As @Alexey correctly points out the easiest way to do a parallel sort is definitely using a fork/join framework and merge sort. That's very easy to do and looks something like (pseudo code):
def mergesort(a, i0, i1):
if i0 == i1:
return
im = i0 + (i1 - i0) / 2
fork mergesort(a, i0, im)
fork mergesort(a, im, i1)
join
merge(a, i0, im, i1) # serial merge
If we analyse this we see that we have (easy to show by master theorem):
Work: T_1(n) = 2T_1(n / 2) + O(n) = O(n lg n)
Span: T_inf(n) = 1 T_inf(n / 2) + O(n) = O(n)
where work means the total amount of work done and span describes how long it'd take if we had infinitely many threads available (basically the depth of the tree).
The parallelism an algorithm has is basically Work / Span which in this case gives us O(lg n) - that's practically irrelevant although if we use a good serial sort algorithm for small enough leaf sizes this still works quite well.
We can do better though by parallelizing the merge. This can be done without an auxiliary array, but I'll leave that as an exercise for the reader (means: not easy and I'd have to look up how to actually do that).
Parallel merge: Assume that we have an auxiliary array aux with two sorted arrays in [i0, i1) and [j0, j1) and we want to put the merged sub arrays into array a between k0, k1. We do this recursively again:
- Compute im = i0 + (i1 - i0) / 2 - aux[im] is the median of the left half
- Find jm so that aux[im] is inserted directly before aux[jm]
- insert aux[im] into the correct position in a, which we know if we have im and jm.

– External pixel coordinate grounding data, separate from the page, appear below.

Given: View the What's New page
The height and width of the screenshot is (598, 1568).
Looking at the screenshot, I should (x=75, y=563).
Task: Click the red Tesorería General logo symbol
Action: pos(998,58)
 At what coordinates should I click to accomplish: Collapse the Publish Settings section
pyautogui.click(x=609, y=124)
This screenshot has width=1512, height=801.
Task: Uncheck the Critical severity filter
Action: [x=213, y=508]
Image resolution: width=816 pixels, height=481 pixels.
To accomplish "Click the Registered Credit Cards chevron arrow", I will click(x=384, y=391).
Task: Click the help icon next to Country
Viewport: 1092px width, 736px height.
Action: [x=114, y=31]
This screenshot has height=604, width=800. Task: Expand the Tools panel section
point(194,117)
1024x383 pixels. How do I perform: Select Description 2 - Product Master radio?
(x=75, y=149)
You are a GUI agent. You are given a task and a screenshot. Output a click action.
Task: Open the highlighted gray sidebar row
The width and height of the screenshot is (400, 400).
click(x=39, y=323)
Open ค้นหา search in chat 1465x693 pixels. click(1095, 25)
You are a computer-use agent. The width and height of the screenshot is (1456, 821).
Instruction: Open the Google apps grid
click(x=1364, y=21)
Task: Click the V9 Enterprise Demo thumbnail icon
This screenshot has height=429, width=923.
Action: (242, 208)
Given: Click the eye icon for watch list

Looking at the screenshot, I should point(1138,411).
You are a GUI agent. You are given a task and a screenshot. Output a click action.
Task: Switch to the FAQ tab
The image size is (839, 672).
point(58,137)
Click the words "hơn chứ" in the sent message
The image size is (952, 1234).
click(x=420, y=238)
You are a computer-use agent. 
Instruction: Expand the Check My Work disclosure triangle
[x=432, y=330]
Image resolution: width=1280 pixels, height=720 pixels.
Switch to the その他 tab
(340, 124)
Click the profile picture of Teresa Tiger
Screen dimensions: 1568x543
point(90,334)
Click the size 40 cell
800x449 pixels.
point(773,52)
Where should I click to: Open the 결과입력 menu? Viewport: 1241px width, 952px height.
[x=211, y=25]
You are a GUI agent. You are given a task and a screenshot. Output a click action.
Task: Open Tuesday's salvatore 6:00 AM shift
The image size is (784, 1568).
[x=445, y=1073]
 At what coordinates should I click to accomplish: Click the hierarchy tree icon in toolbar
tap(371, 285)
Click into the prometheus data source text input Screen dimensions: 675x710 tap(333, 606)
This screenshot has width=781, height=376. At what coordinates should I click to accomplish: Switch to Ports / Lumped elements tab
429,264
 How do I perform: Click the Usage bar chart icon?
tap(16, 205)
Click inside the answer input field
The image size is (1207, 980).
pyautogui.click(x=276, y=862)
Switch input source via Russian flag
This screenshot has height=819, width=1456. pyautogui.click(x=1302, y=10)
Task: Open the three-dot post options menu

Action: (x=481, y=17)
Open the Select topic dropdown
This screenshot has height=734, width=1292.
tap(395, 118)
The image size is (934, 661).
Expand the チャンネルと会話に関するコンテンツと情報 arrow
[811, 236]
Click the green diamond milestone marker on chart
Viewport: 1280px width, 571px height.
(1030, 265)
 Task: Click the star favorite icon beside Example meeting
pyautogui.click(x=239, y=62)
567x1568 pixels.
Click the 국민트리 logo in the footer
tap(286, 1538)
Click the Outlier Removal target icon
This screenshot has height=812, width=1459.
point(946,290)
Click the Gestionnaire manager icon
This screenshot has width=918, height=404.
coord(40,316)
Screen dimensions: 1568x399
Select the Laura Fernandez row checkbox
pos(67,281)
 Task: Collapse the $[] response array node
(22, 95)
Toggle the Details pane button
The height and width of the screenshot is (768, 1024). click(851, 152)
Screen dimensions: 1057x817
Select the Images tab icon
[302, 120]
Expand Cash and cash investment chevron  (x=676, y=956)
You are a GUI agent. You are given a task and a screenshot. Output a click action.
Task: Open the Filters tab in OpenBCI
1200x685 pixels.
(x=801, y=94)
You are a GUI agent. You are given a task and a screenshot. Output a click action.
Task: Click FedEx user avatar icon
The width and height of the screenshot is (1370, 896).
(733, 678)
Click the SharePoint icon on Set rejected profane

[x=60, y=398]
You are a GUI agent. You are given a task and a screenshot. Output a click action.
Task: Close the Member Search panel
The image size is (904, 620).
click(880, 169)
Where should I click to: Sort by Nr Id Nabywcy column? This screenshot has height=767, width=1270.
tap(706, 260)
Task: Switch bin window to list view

- merge the two subarrays.
Confused? Well, the following illustration (I'm in CS not arts..) should help I hope:
In code this looks something like
def merge(a, aux, i0, i1, j0, j1, k0, k1):
if i0 == i1:
copy aux[j0, j1] to a[k0, k1]
return
if j0 == j1:
copy aux[i0, i1] to a[k0, k1]
return
im = im = i0 + (i1 - i0) / 2
jm = find(aux, j0, j1, aux[im])
km = k0 + (im - i0) + 1 + (jm - j0 )
a[km] = aux[im]
fork merge(a, aux, i0, im, j0, jm, k0, km)
fork merge(a, aux, im + 1, i1, jm, j1, km + 1, k1)
join
It's important to note that find has to be done using a simple serial binary search in O(lg n) since we know the right side is sorted.
Using such a parallel merge gives us the same work, but reduces the span to O(lg^3 n), which translates to a parallelism of O(n / lg^2 n) - which is a great improvement.
Nota bene: As for any parallel algorithm in practice you will want to use a simple serial version if the problem sizes get too small (quicksort or something) - which leaf size is the best has to be evaluated for each architecture separately through experimentation.